When we stratified according to smoking status, toenail nicotine levels were still able to predict lung cancer risk. For never smokers, this would reflect passive smoking exposure. A limitation of our study is that no information was collected about passive smoking. Another source of nicotine is from nicotine replacement therapy. However, in 1987, when the toenails were collected, use of nicotine gum was negligible, and such a source is unlikely to have influenced the results of this study (33
Development of the toenail nicotine biomarker as a clinical tool to assess future risk may provide motivation for smokers to quit and for individuals heavily exposed to secondhand smoke to limit their exposure. Toenails are easily collected by participants and can be stored at room temperature for an extended period of time, making it a feasible tool for large population studies.
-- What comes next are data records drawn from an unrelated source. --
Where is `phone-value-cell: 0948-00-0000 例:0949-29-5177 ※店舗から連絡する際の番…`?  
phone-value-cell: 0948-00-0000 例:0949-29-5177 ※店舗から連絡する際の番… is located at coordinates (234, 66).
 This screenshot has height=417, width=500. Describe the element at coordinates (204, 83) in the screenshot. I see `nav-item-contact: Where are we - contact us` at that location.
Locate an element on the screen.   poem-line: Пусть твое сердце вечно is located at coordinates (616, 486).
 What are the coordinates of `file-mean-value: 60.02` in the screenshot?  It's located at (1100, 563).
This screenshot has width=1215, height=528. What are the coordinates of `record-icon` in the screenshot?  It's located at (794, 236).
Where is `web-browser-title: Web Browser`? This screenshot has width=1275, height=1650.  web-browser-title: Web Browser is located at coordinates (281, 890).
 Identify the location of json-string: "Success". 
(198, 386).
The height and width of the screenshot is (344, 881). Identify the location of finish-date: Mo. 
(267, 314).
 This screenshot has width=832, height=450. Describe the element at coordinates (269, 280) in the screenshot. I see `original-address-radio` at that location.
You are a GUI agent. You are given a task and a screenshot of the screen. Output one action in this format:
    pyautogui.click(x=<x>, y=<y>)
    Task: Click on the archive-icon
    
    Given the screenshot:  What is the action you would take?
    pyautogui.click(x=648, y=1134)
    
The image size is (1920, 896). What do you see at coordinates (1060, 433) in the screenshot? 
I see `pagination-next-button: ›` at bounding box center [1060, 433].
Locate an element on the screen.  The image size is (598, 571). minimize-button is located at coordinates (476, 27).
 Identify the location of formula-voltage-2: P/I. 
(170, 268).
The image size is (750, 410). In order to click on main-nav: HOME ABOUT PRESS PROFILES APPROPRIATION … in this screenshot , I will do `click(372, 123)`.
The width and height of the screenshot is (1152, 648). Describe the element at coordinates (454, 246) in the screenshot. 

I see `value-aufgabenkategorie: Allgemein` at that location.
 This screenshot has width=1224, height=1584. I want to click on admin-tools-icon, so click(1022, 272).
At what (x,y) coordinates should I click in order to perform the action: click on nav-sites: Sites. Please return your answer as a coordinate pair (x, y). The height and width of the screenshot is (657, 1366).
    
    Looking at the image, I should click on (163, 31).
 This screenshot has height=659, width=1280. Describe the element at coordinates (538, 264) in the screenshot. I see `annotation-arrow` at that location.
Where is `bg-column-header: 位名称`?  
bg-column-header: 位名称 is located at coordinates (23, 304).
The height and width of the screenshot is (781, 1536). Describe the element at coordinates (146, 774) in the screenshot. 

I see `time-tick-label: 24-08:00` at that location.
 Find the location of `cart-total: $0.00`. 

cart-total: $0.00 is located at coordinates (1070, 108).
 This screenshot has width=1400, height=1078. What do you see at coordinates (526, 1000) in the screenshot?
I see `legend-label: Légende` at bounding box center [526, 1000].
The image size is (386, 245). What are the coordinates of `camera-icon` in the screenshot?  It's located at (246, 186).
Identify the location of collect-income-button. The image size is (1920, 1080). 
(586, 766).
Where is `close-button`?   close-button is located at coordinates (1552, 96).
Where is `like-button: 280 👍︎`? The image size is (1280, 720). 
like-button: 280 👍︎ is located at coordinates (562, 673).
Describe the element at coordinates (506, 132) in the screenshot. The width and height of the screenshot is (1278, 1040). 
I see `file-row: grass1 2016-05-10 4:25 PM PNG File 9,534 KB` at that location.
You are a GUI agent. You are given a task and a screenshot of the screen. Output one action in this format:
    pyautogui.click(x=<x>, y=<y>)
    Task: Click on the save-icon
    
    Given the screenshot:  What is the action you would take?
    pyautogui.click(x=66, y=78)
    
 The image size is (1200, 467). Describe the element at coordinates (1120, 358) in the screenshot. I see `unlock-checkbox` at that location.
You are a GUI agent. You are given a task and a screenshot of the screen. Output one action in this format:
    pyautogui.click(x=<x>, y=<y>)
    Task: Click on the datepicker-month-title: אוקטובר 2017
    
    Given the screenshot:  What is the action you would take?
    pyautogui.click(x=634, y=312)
In conclusion, our study demonstrated that toenail nicotine levels provide a biomarker that can predict the risk of lung cancer independent of reported smoking history. Similarly, we found that smoking history predicted lung cancer risk independent of toenail nicotine level. The risk according to toenail nicotine level could be predicted for never, past, and current smokers, suggesting that previous studies that have determined risk of lung cancer from tobacco use by using only reported active smoking may have underestimated the true effects of tobacco smoke.